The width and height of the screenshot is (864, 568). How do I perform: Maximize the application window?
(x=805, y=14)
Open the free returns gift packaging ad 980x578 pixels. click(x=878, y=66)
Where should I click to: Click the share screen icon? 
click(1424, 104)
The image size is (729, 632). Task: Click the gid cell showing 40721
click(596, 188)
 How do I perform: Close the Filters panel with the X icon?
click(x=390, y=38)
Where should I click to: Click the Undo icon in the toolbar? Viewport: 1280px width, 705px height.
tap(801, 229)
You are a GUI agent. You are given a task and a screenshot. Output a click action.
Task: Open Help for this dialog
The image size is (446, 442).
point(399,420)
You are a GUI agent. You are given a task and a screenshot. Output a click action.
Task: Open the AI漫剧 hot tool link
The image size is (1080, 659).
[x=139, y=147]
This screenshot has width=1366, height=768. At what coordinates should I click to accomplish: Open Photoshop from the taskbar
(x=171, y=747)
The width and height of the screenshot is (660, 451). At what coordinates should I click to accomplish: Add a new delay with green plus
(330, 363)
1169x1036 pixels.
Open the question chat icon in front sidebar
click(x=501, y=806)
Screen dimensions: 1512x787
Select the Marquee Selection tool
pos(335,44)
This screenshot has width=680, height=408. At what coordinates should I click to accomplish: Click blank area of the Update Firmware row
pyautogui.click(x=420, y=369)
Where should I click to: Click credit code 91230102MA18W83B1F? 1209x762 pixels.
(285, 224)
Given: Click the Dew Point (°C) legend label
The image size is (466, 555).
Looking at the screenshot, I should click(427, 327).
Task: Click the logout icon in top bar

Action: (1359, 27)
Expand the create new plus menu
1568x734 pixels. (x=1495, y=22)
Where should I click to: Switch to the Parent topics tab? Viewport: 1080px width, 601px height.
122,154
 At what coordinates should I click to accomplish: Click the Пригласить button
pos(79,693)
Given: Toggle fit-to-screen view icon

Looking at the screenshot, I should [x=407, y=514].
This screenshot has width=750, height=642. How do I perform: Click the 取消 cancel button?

---

--- Exercise ---
The line containing "Expand the create new plus menu" and all lines after it, through the last line of the data, should be retyped exactly.

--- Worked solution ---
Expand the create new plus menu
1568x734 pixels. (x=1495, y=22)
Where should I click to: Switch to the Parent topics tab? Viewport: 1080px width, 601px height.
122,154
 At what coordinates should I click to accomplish: Click the Пригласить button
pos(79,693)
Given: Toggle fit-to-screen view icon

Looking at the screenshot, I should [x=407, y=514].
This screenshot has width=750, height=642. How do I perform: Click the 取消 cancel button?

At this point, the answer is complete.